A brand new classification of extreme child obesity, which was named last year by the Centers for Disease Control an Prevention (CDC), affects 7.3 percent for young boys and 5.5 percent for girls, showed by Kaiser Permanente, a leading US health care provider.
Studies found out that extreme obesity peaks at an early age of 10 for boys than in girls, whose obesity peaks at the age of 12 and again at 18. This was published online at the Journal of Pediatrics.

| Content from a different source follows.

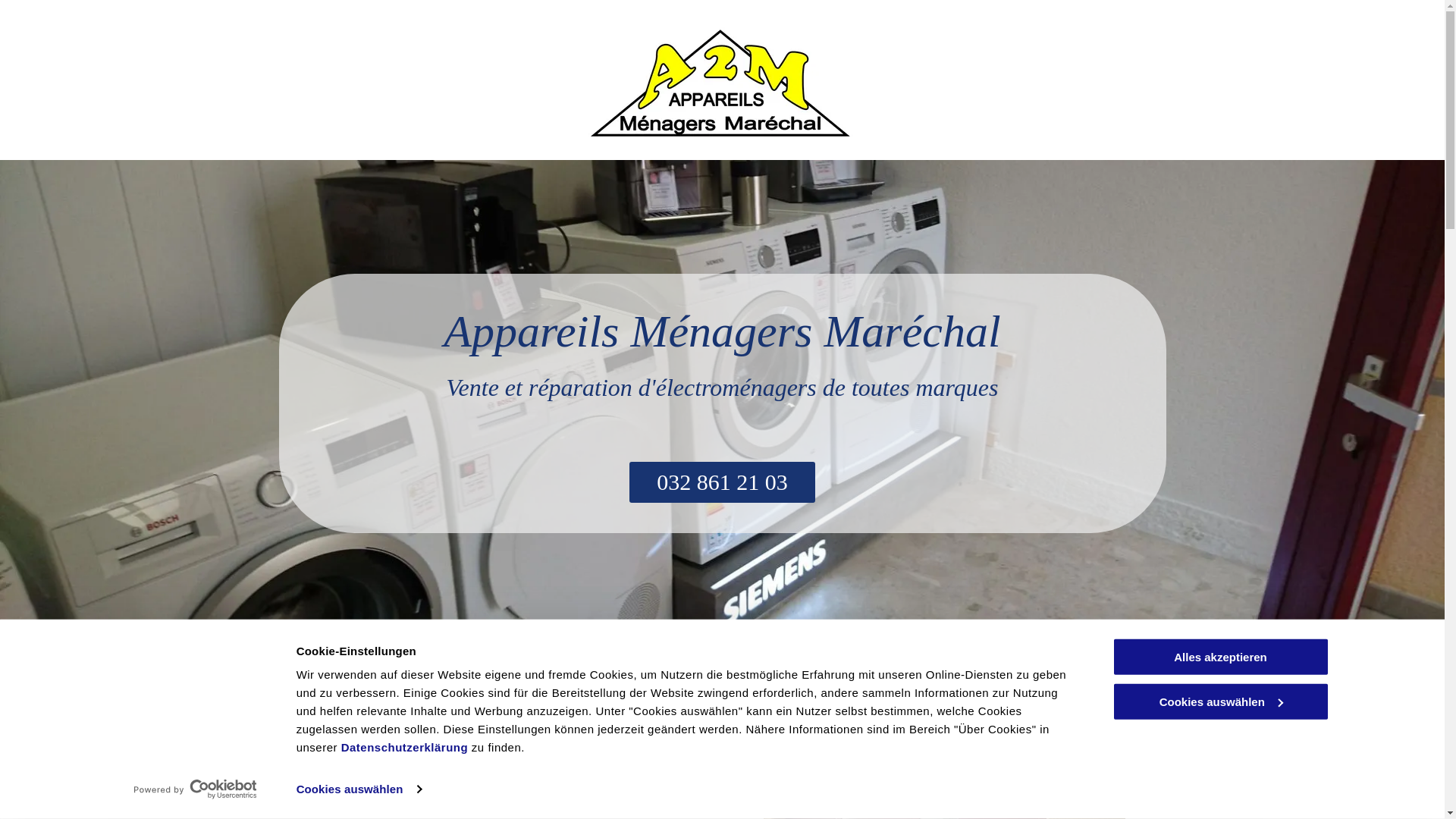
Alles akzeptieren Element type: text (1219, 656)
032 861 21 03 Element type: text (722, 481)
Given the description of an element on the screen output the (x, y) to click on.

Without a major lifestyle changes, these kids will face a 10 to 20 years shorter lifespan and will develop health problems at the age of 20 which typically applies in the 40 to 60 year olds, said by the lead author of the study, Corinna Koenbick
Just to name a few, these children will be exposed to diseases such as heart disease, fatty liver disease, type 2 diabetes and joint problems.
The researchers have based their study in the health records of 711,000 children and teens, ages 2 to 19, in California during the years 2007 and 2008 for the snapshot of how extreme obesity is common in US children today.

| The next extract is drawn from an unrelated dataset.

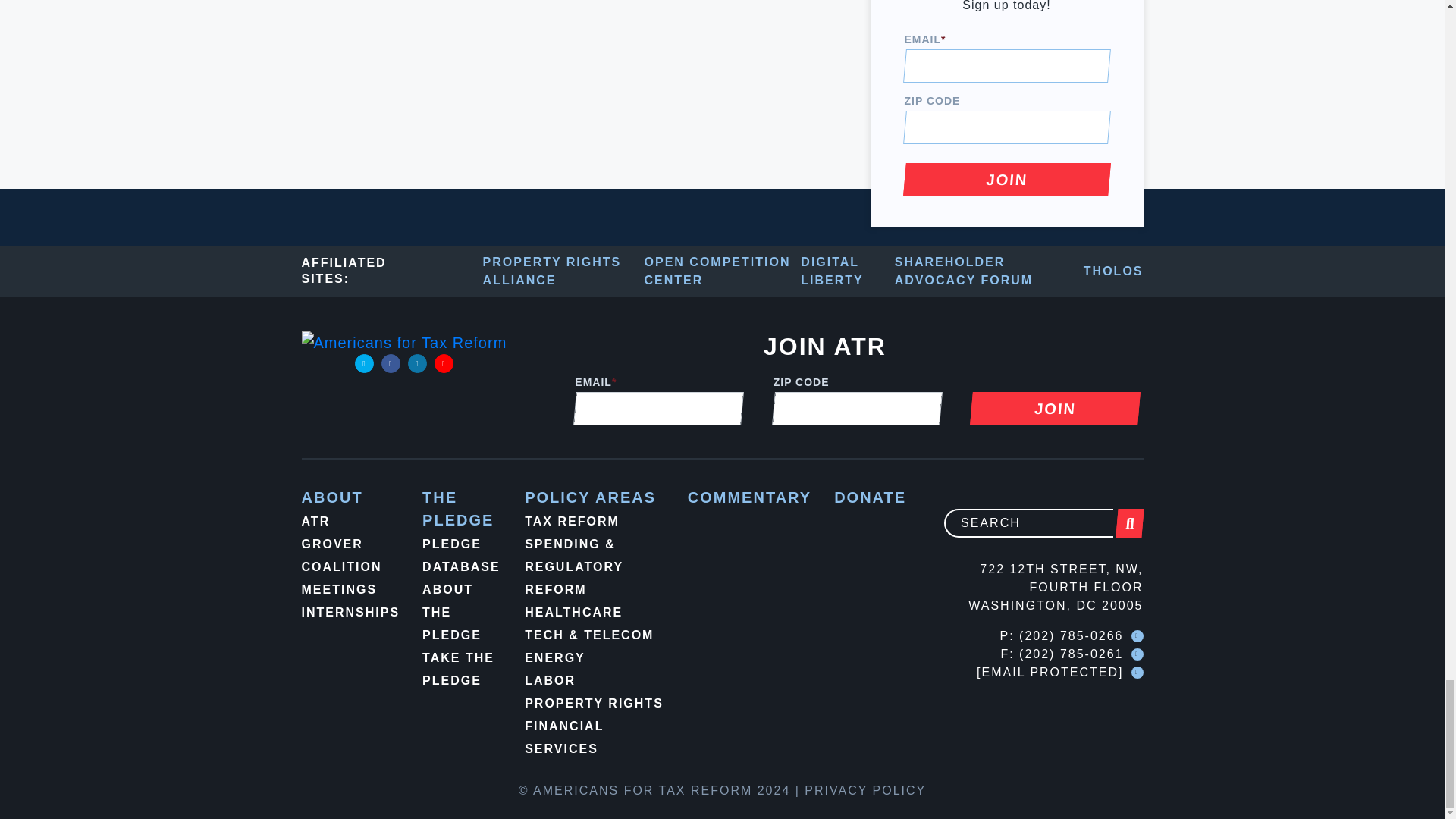
Join (1005, 179)
Join (1053, 408)
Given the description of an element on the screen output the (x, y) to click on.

The results show a rate of 12 percent extreme obesity, prominently in black teen girls and Hispanic teen boys. The authors also warned that American children's tendency appears to be away from normal weight and towards extreme obesity.
Kaiser Permanente is a member of a non-profit Partnership for a Healthier America which was set up to generate support for First Lady Michelle Obama's campaign to stop child obesity for a generation.